--- START ---

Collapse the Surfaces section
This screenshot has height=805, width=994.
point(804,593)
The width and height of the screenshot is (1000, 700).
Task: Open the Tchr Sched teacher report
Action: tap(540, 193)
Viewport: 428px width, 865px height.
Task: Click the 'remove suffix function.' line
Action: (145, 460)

--- END ---

■ **Task description**: Repeat the lines above exactly.

■ **Completed exercise**:
Collapse the Surfaces section
This screenshot has height=805, width=994.
point(804,593)
The width and height of the screenshot is (1000, 700).
Task: Open the Tchr Sched teacher report
Action: tap(540, 193)
Viewport: 428px width, 865px height.
Task: Click the 'remove suffix function.' line
Action: (145, 460)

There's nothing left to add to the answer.